▶ **WHAT TO WORK ON**
Can you change "Open" to "Launch" throughout the rows below and leave everything else in them unchanged?

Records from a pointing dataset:
· · · · ·

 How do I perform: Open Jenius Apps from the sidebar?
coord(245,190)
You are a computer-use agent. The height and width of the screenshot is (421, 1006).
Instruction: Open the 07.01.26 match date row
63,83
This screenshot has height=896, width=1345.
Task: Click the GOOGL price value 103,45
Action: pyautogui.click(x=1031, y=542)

· · · · ·

▶ **ANSWER IN FULL**
 How do I perform: Launch Jenius Apps from the sidebar?
coord(245,190)
You are a computer-use agent. The height and width of the screenshot is (421, 1006).
Instruction: Launch the 07.01.26 match date row
63,83
This screenshot has height=896, width=1345.
Task: Click the GOOGL price value 103,45
Action: pyautogui.click(x=1031, y=542)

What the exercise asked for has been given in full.